Do new cameras make a difference?

Recently I've read about more and more photographers turning from digital to film cameras. Many of them never took photographs seriously before the digital age and now that they've discovered the joys of capturing an image, well it's natural that they want to find ways of improving their photography.

I've written before about the fascination photographers have with the technology involved in making an image. Judging by the latest trend of photographers turning to film, and praising it, I think that the ever present marketing spin has lodged firmly in their minds.

What's the spin you may ask? Well the heart of it is that using a different camera or medium like film or digital is going to improve your photography. Of course that's nonsense. I see many photographers not quite getting the results they want with their digital SLRs. So what do they do? Switch to film. If you are such a photographer my advice is stick to the minimum equipment you can. Travel light. Pick the right lens for the job and stick with it.

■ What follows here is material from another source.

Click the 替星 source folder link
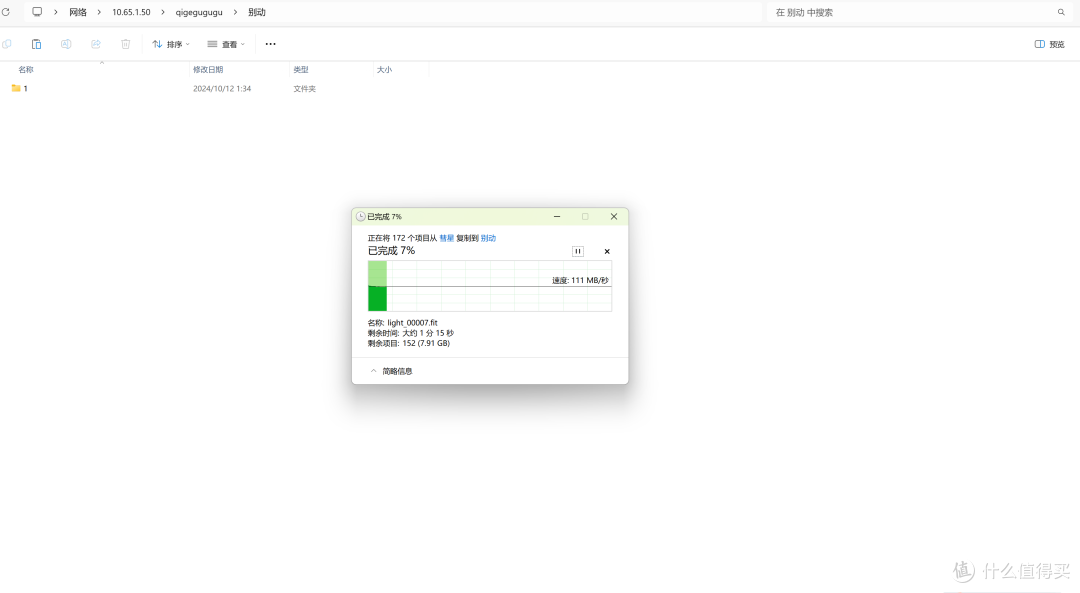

Switching cameras or from film to digital or the other way round is purely a question of workflow. Yes the fine aesthetics of the results are different. Each medium has it's own quality but you have to be a really exceptionally talented and visionary photographer to extract the benefits and play to the strenghts of the different media.

Concentrate on improving your images. Not on equipment. Time and again it's been shown that if you put a disposable camera with a crap lens in the hands of a talented photographer she'll get an interesting result, the product of a creative vision. So equipment really doesn't make one a better photographer.

There is a rider on what I've said above. Using new equipment can stimulate a photographer's creative vision. Any new technology can inspire. I remember when I first used a super wide lens. Mind you it took awhile of trying things before I got my first really good photograph. But yes, it can stimulate creativity.

To sumarise: the main thing is to concentrate on improving your images. All the best photographers know their equipment inside out. That's the answer. Not switching from digital to film. You'll probably switch back again in two months and upgrade to a more expensive digital camera, still chasing that elusive improvement in your photography.

As always, your comments are welcome.